12 Neem de sabbat in acht, zoals de HEER, uw God, u heeft geboden; het is een heilige dag. 13 Zes dagen lang kunt u werken en al uw arbeid verrichten, 14 maar de zevende dag is de sabbat, die gewijd is aan de HEER, uw God; dan mag u niet werken. Dat geldt voor u, voor uw zonen en dochters, voor uw slaven en slavinnen, voor uw runderen, uw ezels en al uw andere dieren, en ook voor vreemdelingen die bij u in de stad wonen; want uw slaaf en slavin moeten evengoed rusten als u. 15 Bedenk dat u zelf slaaf was in Egypte totdat de HEER, uw God, u met sterke hand en opgeheven arm bevrijdde. Daarom heeft Hij u opgedragen de sabbat te houden.
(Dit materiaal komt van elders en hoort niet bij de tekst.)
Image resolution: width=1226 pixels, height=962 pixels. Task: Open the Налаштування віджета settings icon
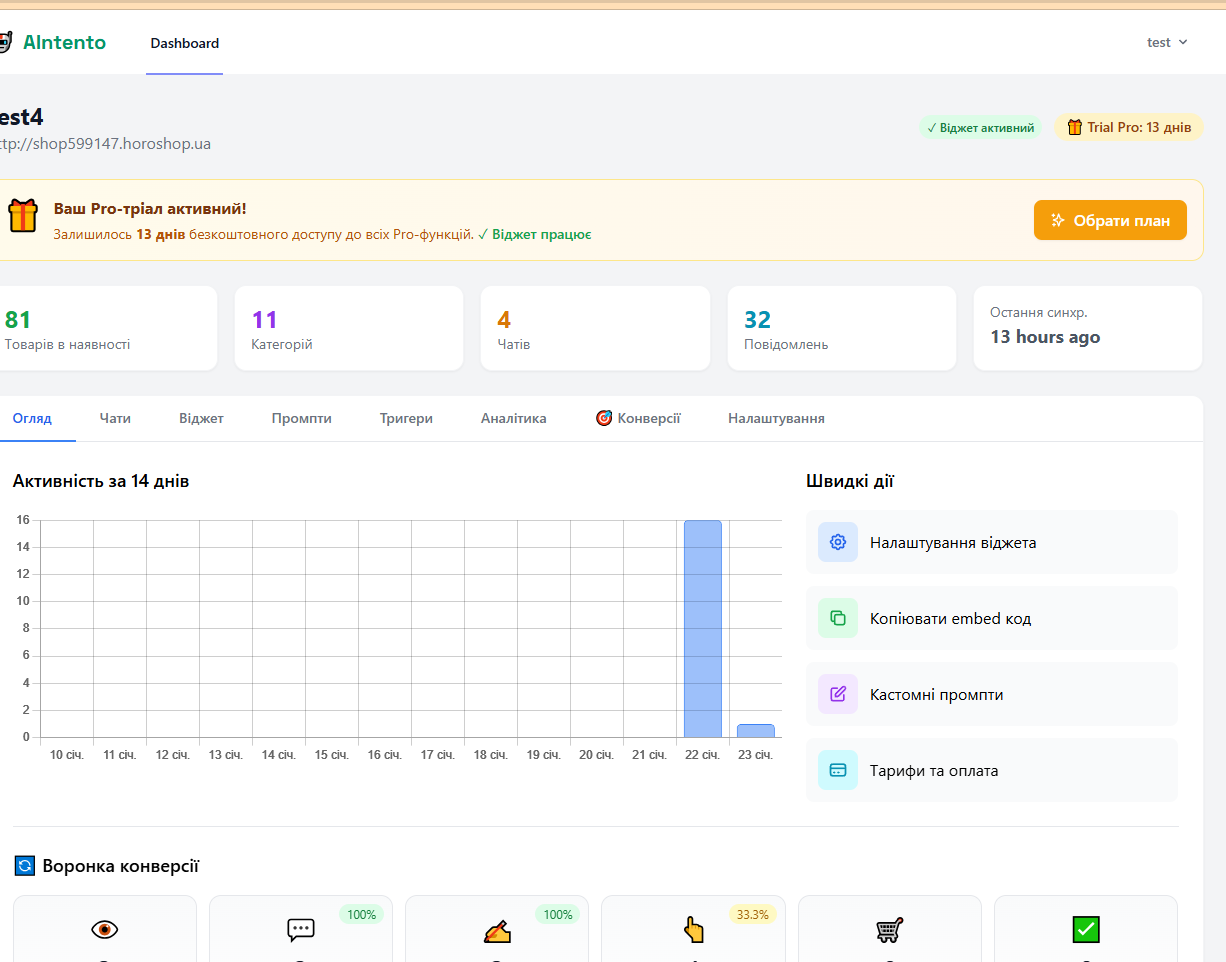[838, 541]
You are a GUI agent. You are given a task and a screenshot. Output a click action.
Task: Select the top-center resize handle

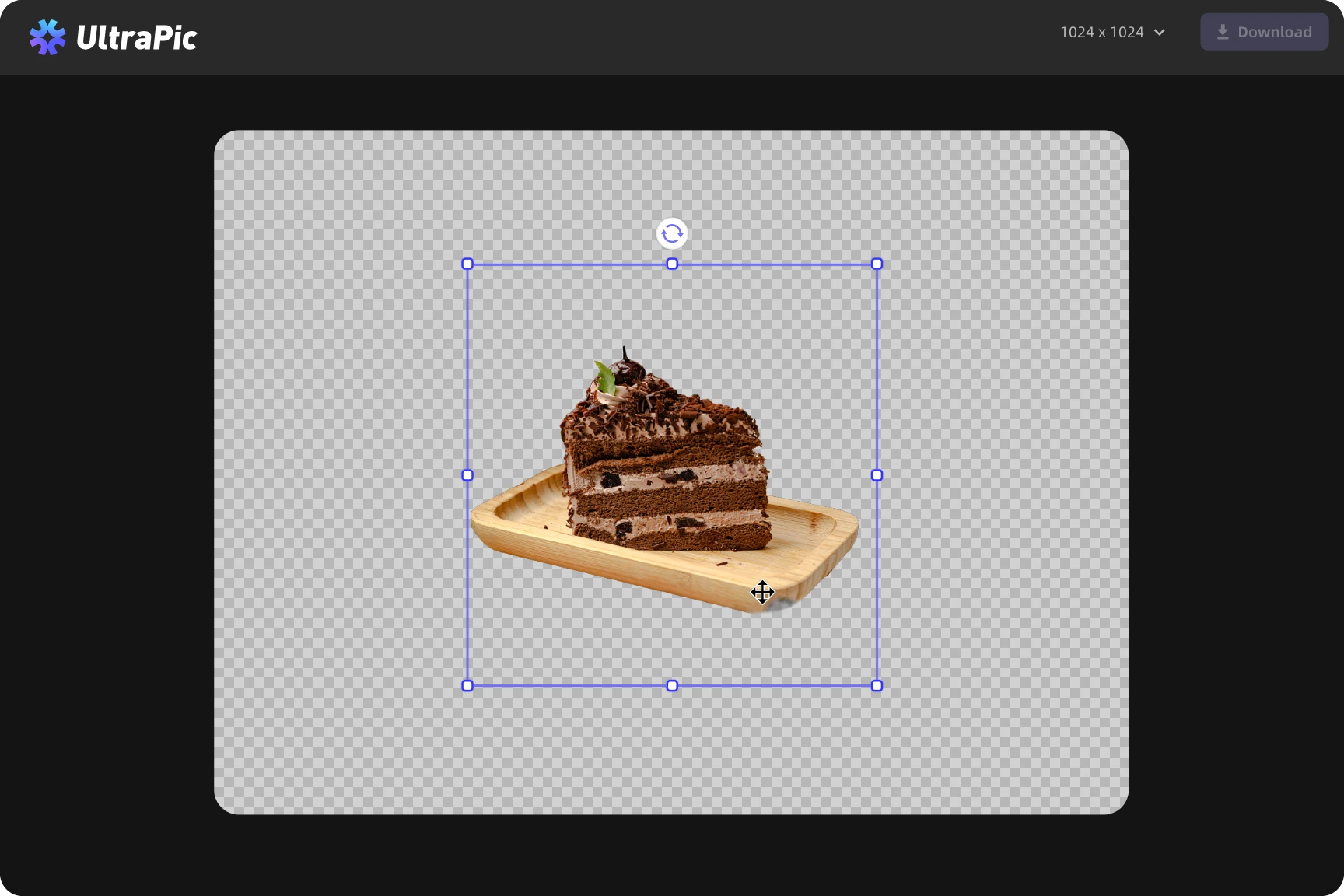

De sabbat wordt hier op twee manieren verbonden met Israëls slavernijverleden in Egypte. De rust van de sabbat brengt in herinnering hoe God Israël bevrijdde uit slavernij. Als slaven in Egypte hadden de Israëlieten geen dag rust, het juk van de dwangarbeid drukte elke dag. Nu leven ze in vrijheid en de rust van de sabbat, elke zevende dag, herinnert ze daaraan. Bovendien zorgt de sabbat ervoor dat het regiem van Egypte in Israël geen voet aan de grond kan krijgen. Want de sabbatsrust geldt voor iedereen, inclusief de slaven en slavinnen, de vreemdelingen en het vee. Expliciet herhaalt de tekst: ‘want uw slaaf en slavin moeten evengoed rusten als u.’ Hoewel er nog steeds sprake is van slavernij, moet de situatie in Israël radicaal anders zijn dan in Egypte.

Hoe zit dat? De sabbat geldt hier als gelijkmaker: meester en slaaf delen samen in de rust. En tegelijk geldt de sabbat als reminder: zonder Gods hulp was jij zelf ook slaaf geweest.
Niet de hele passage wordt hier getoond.